* [Work to do]: Could you repeat the lines starting with the line containing "1401x802 pixels." and going on through the line containing "pos(106,360)", changing "Follow" to "Subscribe" and leaving everything else as it is?

* [Records provided]:
╔══
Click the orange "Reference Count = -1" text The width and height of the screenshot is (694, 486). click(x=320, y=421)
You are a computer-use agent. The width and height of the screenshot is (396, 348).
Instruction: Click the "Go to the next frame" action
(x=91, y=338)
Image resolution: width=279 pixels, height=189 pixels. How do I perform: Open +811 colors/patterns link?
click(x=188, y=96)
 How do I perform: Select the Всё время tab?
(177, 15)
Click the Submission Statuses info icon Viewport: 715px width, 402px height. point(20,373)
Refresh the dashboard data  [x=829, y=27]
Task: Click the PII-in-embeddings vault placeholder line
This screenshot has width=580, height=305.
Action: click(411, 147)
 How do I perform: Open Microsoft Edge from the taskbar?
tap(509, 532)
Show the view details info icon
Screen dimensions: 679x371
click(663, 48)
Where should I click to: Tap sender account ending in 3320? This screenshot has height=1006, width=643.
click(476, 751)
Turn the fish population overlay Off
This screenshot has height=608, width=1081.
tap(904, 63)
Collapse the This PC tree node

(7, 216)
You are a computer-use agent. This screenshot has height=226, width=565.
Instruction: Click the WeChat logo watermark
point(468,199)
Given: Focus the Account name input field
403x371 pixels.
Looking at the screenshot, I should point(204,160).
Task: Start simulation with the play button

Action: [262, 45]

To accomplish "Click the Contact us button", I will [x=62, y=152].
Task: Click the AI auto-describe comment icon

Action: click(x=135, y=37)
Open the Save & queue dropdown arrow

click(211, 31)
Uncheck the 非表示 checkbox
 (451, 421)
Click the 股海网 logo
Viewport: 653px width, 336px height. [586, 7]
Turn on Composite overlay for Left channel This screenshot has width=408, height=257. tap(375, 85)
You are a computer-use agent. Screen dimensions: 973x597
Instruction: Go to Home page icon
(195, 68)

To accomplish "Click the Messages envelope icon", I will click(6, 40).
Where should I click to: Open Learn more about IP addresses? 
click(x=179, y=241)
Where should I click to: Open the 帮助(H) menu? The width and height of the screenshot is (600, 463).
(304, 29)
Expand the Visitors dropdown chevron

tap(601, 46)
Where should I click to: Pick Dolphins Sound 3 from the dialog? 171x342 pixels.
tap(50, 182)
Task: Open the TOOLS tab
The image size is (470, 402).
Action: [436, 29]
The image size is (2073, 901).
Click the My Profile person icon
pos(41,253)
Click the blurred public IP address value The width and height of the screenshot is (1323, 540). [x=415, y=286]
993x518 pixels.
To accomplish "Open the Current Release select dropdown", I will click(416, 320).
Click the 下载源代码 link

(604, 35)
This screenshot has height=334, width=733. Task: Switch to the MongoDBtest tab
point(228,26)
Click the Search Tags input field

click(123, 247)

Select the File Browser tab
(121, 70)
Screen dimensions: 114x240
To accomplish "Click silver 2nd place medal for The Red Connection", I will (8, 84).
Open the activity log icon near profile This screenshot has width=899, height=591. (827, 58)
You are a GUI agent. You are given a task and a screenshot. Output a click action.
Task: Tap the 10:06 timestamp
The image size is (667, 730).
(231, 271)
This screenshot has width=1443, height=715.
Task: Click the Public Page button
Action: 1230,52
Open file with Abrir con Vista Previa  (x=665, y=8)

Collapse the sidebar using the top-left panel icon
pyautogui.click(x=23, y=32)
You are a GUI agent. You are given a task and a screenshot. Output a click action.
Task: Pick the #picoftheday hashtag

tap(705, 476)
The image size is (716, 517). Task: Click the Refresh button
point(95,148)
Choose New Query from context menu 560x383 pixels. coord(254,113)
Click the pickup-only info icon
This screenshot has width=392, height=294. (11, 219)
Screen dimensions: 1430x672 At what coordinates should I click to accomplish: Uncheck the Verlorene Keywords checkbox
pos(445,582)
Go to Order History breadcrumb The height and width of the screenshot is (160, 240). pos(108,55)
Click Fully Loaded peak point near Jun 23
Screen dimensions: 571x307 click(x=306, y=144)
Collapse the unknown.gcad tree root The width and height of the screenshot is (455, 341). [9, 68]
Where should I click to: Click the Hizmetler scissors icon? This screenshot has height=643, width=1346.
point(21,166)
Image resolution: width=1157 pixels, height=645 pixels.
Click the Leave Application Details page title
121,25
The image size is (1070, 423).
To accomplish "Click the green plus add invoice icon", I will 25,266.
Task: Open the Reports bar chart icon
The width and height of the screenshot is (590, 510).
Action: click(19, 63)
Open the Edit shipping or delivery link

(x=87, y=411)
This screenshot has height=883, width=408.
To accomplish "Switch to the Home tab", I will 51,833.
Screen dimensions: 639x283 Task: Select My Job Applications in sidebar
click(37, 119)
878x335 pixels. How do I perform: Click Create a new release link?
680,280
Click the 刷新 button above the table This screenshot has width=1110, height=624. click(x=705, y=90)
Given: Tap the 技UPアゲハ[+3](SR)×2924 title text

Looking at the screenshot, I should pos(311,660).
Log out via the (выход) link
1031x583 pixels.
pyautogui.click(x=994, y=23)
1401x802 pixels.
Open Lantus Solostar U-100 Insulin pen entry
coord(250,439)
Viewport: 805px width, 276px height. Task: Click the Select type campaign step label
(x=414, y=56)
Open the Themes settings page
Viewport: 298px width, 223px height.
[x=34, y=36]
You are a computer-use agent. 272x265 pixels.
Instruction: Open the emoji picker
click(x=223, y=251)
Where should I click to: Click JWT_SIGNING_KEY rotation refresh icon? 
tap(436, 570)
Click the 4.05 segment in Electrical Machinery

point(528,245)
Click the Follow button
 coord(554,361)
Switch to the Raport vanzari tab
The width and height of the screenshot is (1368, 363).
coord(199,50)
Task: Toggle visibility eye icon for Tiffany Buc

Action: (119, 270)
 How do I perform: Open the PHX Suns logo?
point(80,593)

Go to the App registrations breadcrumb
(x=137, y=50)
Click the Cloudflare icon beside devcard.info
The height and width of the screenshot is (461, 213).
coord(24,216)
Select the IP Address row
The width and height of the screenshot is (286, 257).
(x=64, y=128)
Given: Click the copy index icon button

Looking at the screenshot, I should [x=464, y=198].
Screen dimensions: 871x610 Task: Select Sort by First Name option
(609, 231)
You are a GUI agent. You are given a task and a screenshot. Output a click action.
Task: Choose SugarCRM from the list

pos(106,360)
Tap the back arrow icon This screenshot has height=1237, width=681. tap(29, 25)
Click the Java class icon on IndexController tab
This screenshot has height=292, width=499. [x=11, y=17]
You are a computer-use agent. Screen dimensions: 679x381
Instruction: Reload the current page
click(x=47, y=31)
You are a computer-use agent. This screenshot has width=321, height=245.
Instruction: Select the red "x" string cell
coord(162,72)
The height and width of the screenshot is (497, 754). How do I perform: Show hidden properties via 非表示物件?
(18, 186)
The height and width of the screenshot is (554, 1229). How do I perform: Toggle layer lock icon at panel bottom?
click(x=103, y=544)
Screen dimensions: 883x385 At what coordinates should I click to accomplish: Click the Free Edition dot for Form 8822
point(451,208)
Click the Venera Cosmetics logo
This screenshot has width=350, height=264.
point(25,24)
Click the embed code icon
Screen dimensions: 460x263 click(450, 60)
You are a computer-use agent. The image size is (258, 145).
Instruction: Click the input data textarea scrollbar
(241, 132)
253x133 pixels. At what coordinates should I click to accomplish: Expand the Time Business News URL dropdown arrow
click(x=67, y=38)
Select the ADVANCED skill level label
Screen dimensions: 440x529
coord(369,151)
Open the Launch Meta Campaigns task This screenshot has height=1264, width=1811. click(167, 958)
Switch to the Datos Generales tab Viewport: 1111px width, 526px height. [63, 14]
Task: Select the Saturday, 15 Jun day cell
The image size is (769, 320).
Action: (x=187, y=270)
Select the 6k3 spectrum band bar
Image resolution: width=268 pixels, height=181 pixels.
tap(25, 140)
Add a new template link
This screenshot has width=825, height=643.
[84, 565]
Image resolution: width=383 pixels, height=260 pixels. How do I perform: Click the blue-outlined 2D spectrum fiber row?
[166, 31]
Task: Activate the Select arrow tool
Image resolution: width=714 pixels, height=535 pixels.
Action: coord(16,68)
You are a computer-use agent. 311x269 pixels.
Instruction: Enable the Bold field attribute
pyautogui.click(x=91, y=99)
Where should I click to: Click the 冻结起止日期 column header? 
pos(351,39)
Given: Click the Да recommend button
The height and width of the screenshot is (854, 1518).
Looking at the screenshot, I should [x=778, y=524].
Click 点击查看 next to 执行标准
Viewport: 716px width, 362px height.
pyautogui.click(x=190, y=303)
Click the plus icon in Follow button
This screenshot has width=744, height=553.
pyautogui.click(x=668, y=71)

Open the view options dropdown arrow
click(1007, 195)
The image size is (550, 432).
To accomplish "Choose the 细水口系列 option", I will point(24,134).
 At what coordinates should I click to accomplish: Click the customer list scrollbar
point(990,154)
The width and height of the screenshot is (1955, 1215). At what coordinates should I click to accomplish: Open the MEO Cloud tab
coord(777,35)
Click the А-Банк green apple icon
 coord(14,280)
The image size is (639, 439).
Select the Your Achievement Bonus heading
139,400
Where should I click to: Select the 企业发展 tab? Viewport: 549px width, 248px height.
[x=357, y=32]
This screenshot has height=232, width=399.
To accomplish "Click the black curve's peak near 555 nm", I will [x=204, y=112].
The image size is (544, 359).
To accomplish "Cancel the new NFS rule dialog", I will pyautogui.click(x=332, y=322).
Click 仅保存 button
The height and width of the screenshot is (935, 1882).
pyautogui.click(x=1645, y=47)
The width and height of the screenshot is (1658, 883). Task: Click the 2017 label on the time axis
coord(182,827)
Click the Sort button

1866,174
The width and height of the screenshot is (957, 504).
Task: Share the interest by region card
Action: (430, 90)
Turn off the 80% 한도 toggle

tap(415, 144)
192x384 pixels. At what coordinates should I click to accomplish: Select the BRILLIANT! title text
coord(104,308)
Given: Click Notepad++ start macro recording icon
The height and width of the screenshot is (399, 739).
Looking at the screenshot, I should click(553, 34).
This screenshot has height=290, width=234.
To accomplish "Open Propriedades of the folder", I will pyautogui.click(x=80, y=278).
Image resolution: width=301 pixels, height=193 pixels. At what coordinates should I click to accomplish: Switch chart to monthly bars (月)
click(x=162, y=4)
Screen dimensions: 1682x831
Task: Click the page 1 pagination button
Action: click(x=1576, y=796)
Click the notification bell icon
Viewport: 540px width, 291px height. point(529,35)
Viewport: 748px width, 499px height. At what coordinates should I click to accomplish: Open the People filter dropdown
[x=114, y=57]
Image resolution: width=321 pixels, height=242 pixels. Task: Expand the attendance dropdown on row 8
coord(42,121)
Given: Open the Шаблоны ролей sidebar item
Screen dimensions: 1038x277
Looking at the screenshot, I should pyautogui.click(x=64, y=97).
╚══
* [Exercise answer]:
1401x802 pixels.
Open Lantus Solostar U-100 Insulin pen entry
coord(250,439)
Viewport: 805px width, 276px height. Task: Click the Select type campaign step label
(x=414, y=56)
Open the Themes settings page
Viewport: 298px width, 223px height.
[x=34, y=36]
You are a computer-use agent. 272x265 pixels.
Instruction: Open the emoji picker
click(x=223, y=251)
Where should I click to: Click JWT_SIGNING_KEY rotation refresh icon? 
tap(436, 570)
Click the 4.05 segment in Electrical Machinery

point(528,245)
Click the Subscribe button
 coord(554,361)
Switch to the Raport vanzari tab
The width and height of the screenshot is (1368, 363).
coord(199,50)
Task: Toggle visibility eye icon for Tiffany Buc

Action: (119, 270)
 How do I perform: Open the PHX Suns logo?
point(80,593)

Go to the App registrations breadcrumb
(x=137, y=50)
Click the Cloudflare icon beside devcard.info
The height and width of the screenshot is (461, 213).
coord(24,216)
Select the IP Address row
The width and height of the screenshot is (286, 257).
(x=64, y=128)
Given: Click the copy index icon button

Looking at the screenshot, I should [x=464, y=198].
Screen dimensions: 871x610 Task: Select Sort by First Name option
(609, 231)
You are a GUI agent. You are given a task and a screenshot. Output a click action.
Task: Choose SugarCRM from the list

pos(106,360)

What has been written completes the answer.